Geweldige voorjaarsvlinderweek
De VlinderstichtingDe hele week door waren er tientallen tot op sommige dagen zelfs meer dan duizend vlindermeldingen op Waarneming.nl en Telmee. Zondag 12 maart was de topdag. Dat kwam door het erg zonnige en warme weer, maar werd geholpen doordat op deze vrije dag veel mensen de natuur in trokken en vlinders zagen en doorgaven. De meeste vlinders worden in het vroege voorjaar gezien in steden en dorpen. De vlinders die hebben overwinterd zijn uitgehongerd en hebben, als ze ontwaken uit de winterslaap, een hoge energiebehoefte. Door nectar te drinken uit bloeiende planten krijgen ze energie en kunnen ze vliegen, op zoek naar een partner en zich voortplanten. In het buitengebied was nog maar weinig bloeiends te vinden, maar door het warme weer komt daar wel snel verandering in. Wilg en sleedoorn staan plaatselijk al volop te bloeien en daar kun je dan ook de vlinders te zien krijgen.

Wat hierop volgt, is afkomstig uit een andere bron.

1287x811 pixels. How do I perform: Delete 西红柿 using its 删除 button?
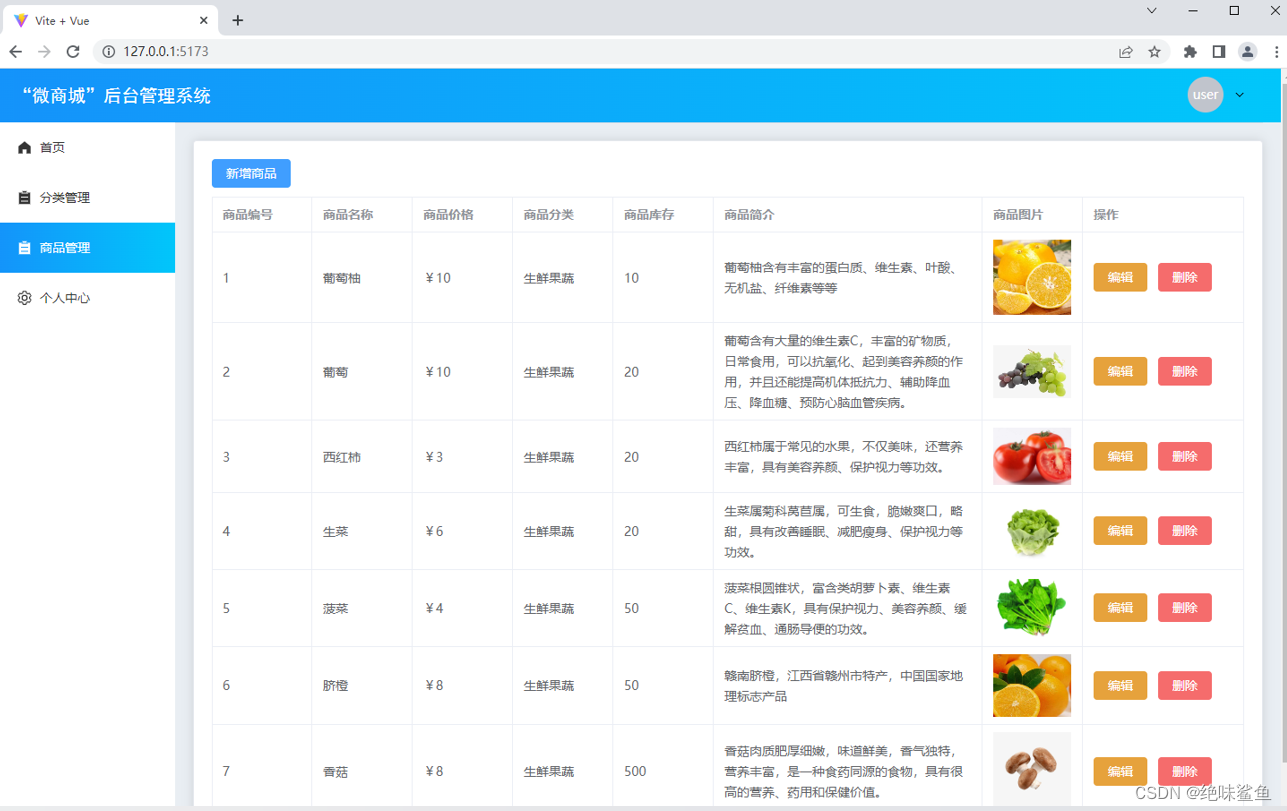1184,456
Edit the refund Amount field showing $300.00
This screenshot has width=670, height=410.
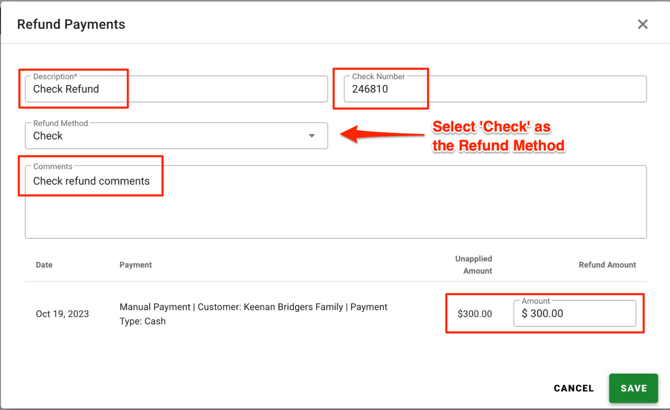pyautogui.click(x=575, y=314)
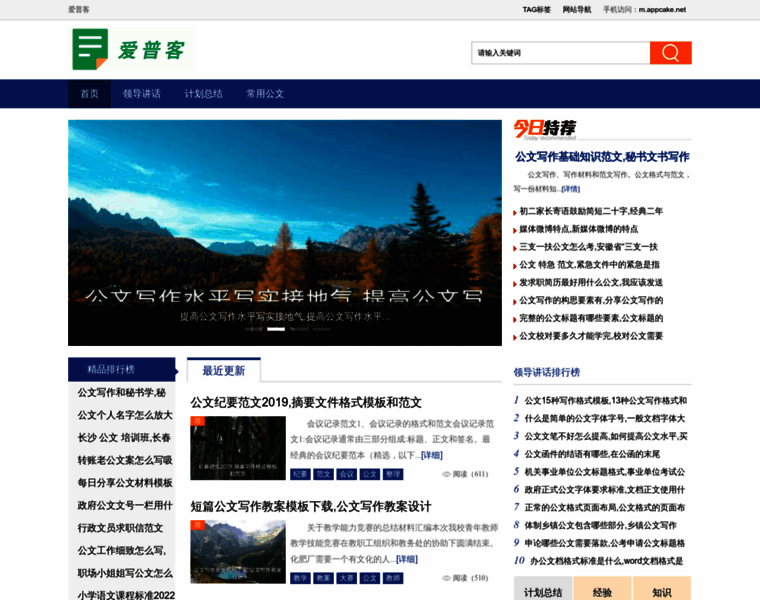Click the orange search magnifier button
Screen dimensions: 760x600
pos(670,53)
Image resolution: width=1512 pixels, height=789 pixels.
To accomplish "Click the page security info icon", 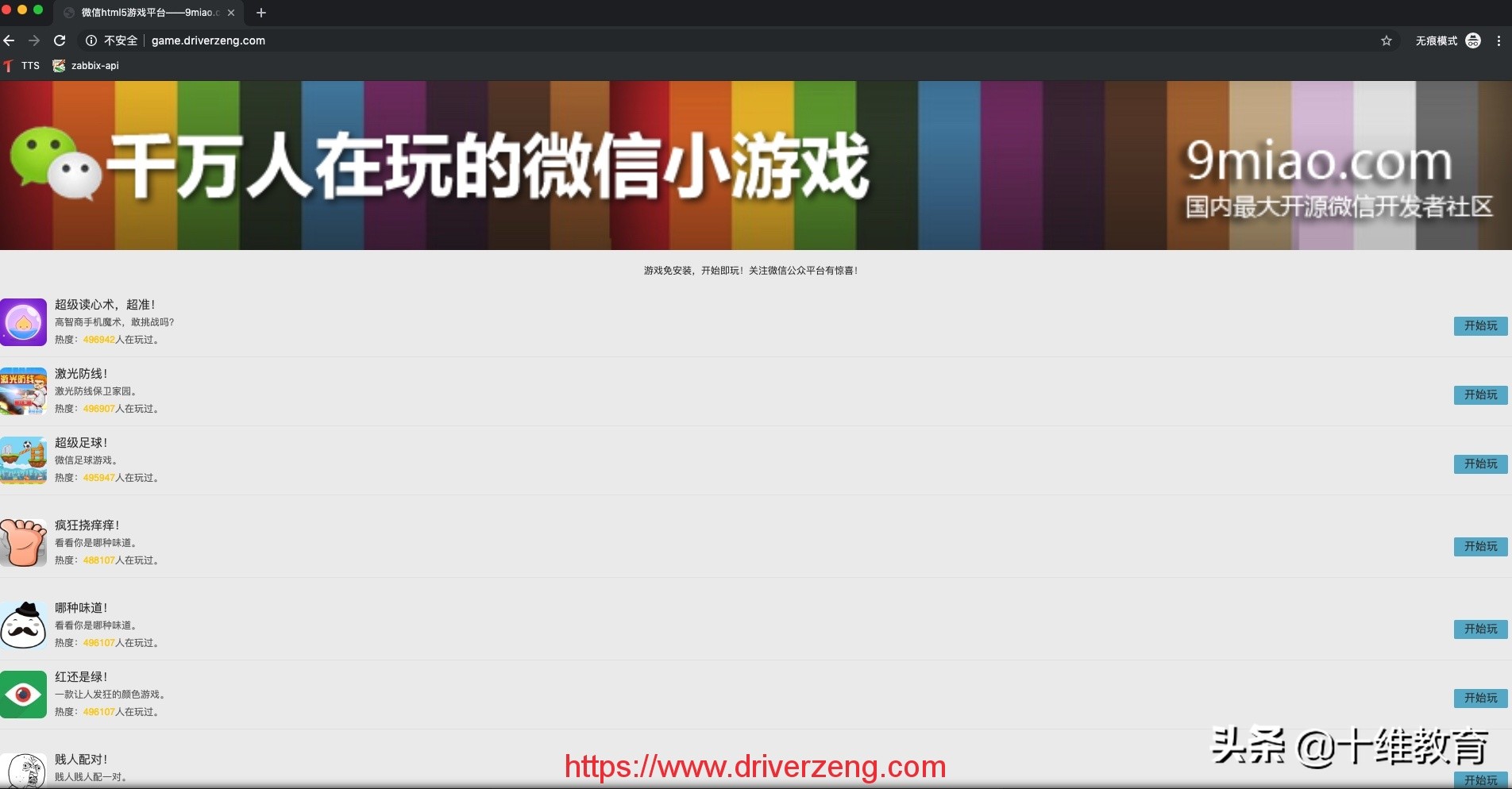I will pyautogui.click(x=91, y=40).
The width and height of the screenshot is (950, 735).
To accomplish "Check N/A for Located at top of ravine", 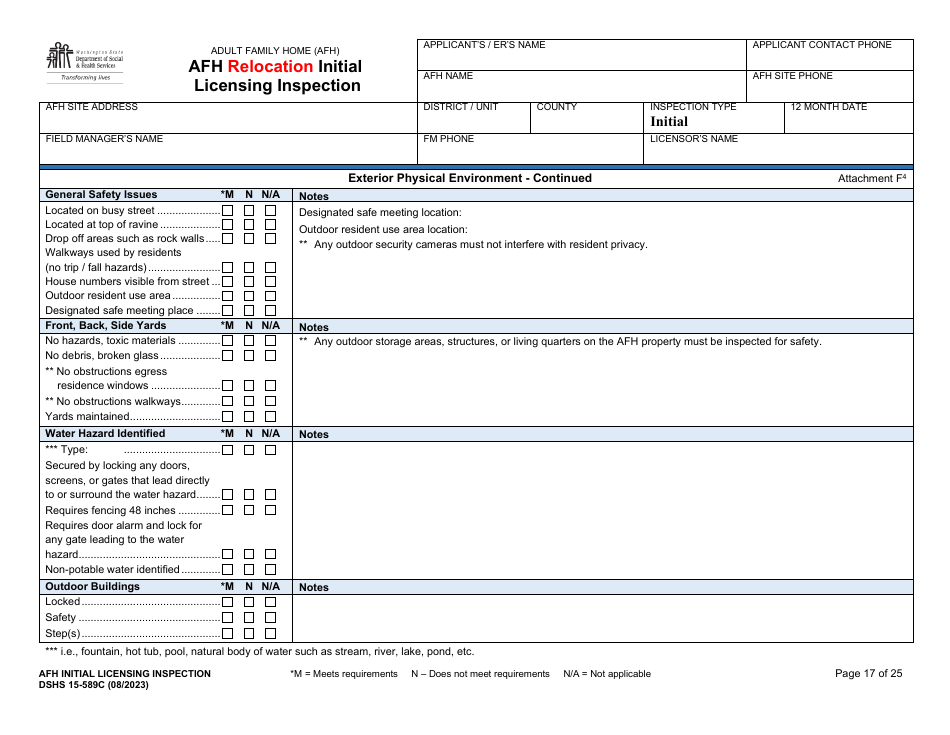I will 268,225.
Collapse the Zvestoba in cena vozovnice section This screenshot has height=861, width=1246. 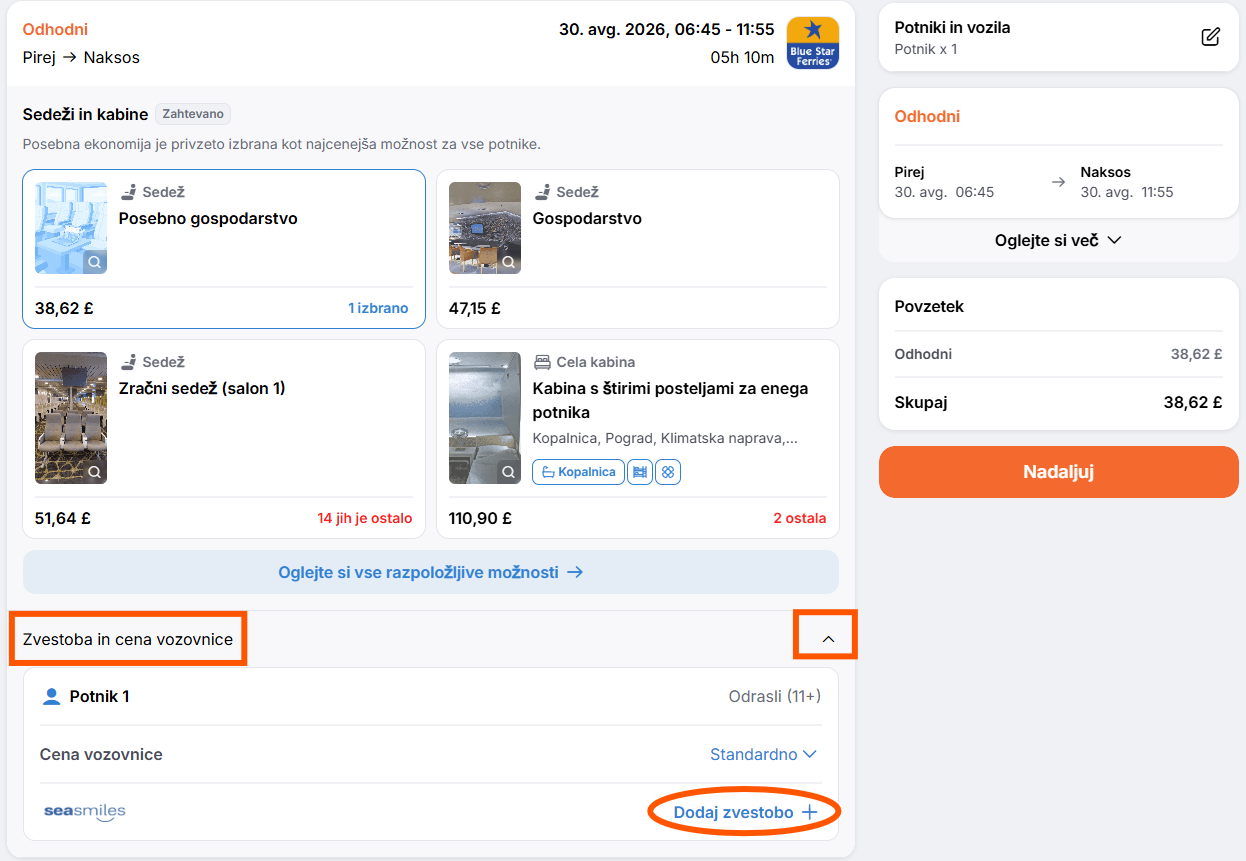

In tuinen en parken staat al veel meer in bloei, onder andere de bolgewassen als krokus en hyacint. Voor bijen zijn deze heel geschikt, die zie je er dan ook veel op. Af en toe worden ze ook door vlinders bezocht. Een plant waarop veel vlinders zijn aan te treffen is de winterheide (Erica carnea). Deze staat regelmatig in tuinen en als het op een beschutte, zonnige plaats is zul je er kleine vos, dagpauwoog en gehakkelde aurelia op kunnen vinden. Ook de sneeuwbal (Viburnum) is een goede nectarplant, maar de afgelopen week was die nog maar nauwelijks in bloei. De roze variant, die bloeit voordat er blad aan de struik zit, wordt ook door vlinders gebruikt. Andere vroege vlindertrekkers zijn de vroegbloeiende kamperfoelie (Lonicera fragantissima) en de schijnhazelaar (Corylopsis sinensis) die ook hommels, bijen en vliegen aantrekt.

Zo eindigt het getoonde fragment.